To reduce the risks of cloud migration, execute a phased or hybrid integration rather than a mass migration approach. Start with high-priority, low-risk applications to test the water before moving on to more complex migrations.
Perform pre-migration testing
Misconfigurations, poor performance, data loss, and other issues can all arise when cloud migration goes wrong. To prevent this, perform pre-migration testing in a safe environment to verify effective and optimized data transfer, synchronization, security controls, performance, costs, and migration time.
Any inefficiencies or problems you note should be resolved before you move on to the real migration process.
Achieve cloud migration best practices with OpenLegacy
As the cloud environment continues to expand and evolve, so do the complexities of cloud migration. How, then, do you achieve the best practices mentioned above when this process demands you to balance flexibility and agility with rigorous planning and iterative implementation?
Regardless of whether you’re modernizing in place, shifting an application to a new platform, or carrying out a complete redesign, OpenLegacy can simplify and automate your cloud migration.
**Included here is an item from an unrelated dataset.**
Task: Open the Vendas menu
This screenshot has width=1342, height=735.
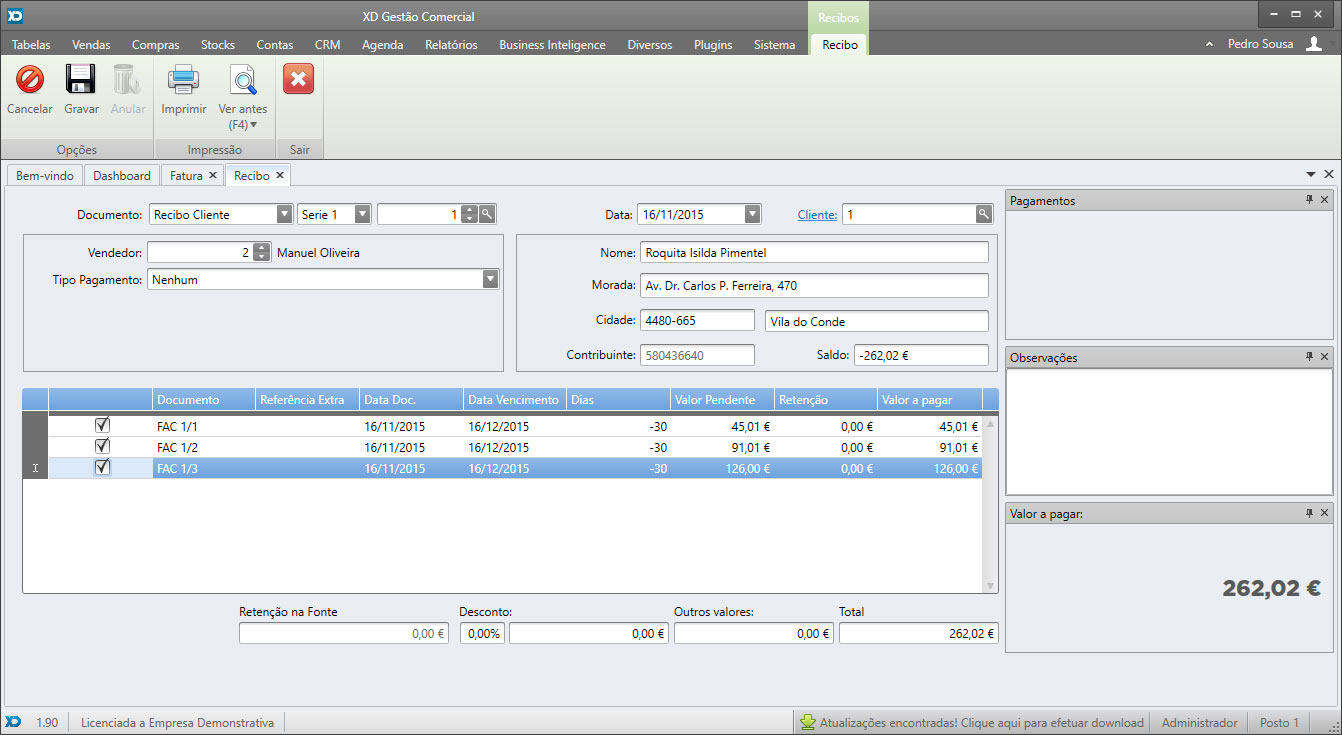Action: click(91, 45)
Traditionally, you’d have to test an application in silos and only onboard users once it was fully set up. However, with OpenLegacy’s hybrid integration platform, you can create integration points that allow users to access the legacy system via the new functionality while you’re still working on it. This maximizes agility while enabling you to iteratively adjust your strategy.
There’s more to it than that, of course. OpenLegacy builds bridges between your on-premise systems and target cloud environments. From eliminating middleware to automatically producing digital-ready code, its core-to-cloud approach optimizes the time, cost, and complexity of your migration journey.
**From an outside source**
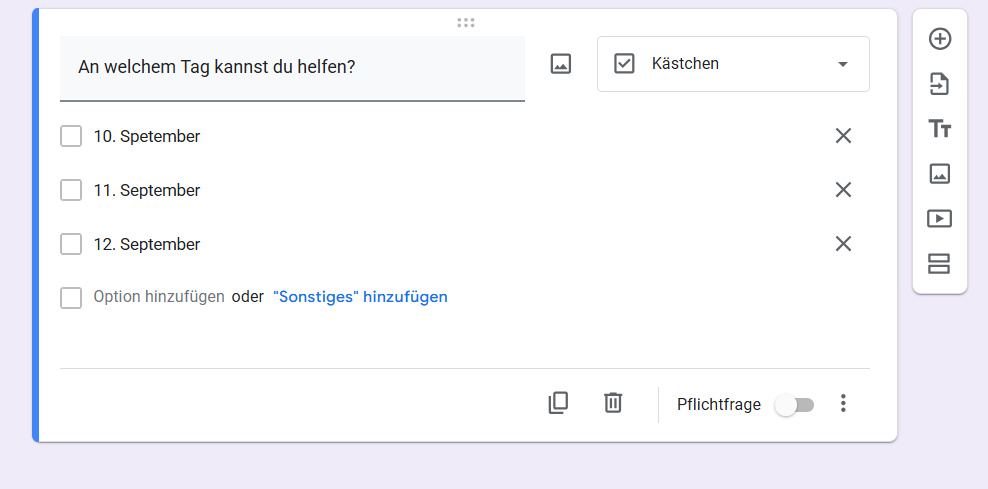
Task: Click the drag handle dots above question
Action: (x=466, y=23)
Want to learn more? Get in touch to discover how OpenLegacy can streamline your cloud migration strategy.
Cloud migration strategy FAQs
What protocols are used during migration to the cloud?
To ensure the security of your data during cloud migration, you can encrypt it using secure protocols like HTTP and TLS. These provide end-to-end encryption. Remember to always encrypt data when it’s being transferred across locations (in transit) as well as when it’s stored in place (at rest).
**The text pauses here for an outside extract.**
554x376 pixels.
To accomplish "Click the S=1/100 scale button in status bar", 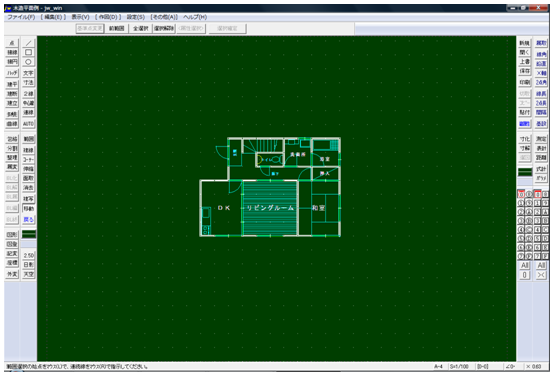I will pyautogui.click(x=459, y=366).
What’s the difference between cloud migration and transformation?
Both concepts involve the transfer of data and applications to the cloud, but cloud transformation and migration are two very different things.
Cloud transformation is a large-scale digital modernization initiative that involves all your on-premise infrastructure being migrated to the cloud. Your processes, data, and applications must all be redesigned, rebuilt, or optimized for the new cloud environment.
Cloud migration is a singular (but critical) phase in the process of cloud transformation. It involves moving data and applications from on-premise to cloud-based servers, whether that be through “lifting and shifting”, “dropping and shopping”, or any other cloud migration method.
You can perform cloud migration without committing to a complete cloud transformation by choosing to only move some of your applications or opting to integrate your legacy systems with cloud solutions.
Did Netflix move to the cloud?
Yes—Netflix officially became cloud-native in 2016 (after seven years of cloud transformation).
Their decision to move to the cloud was made in 2008 after a combination of data corruption and unprecedented business growth led them to search for a secure and scalable alternative to their physical data center.
They migrated to Amazon Web Services cloud (AWS) and never looked back.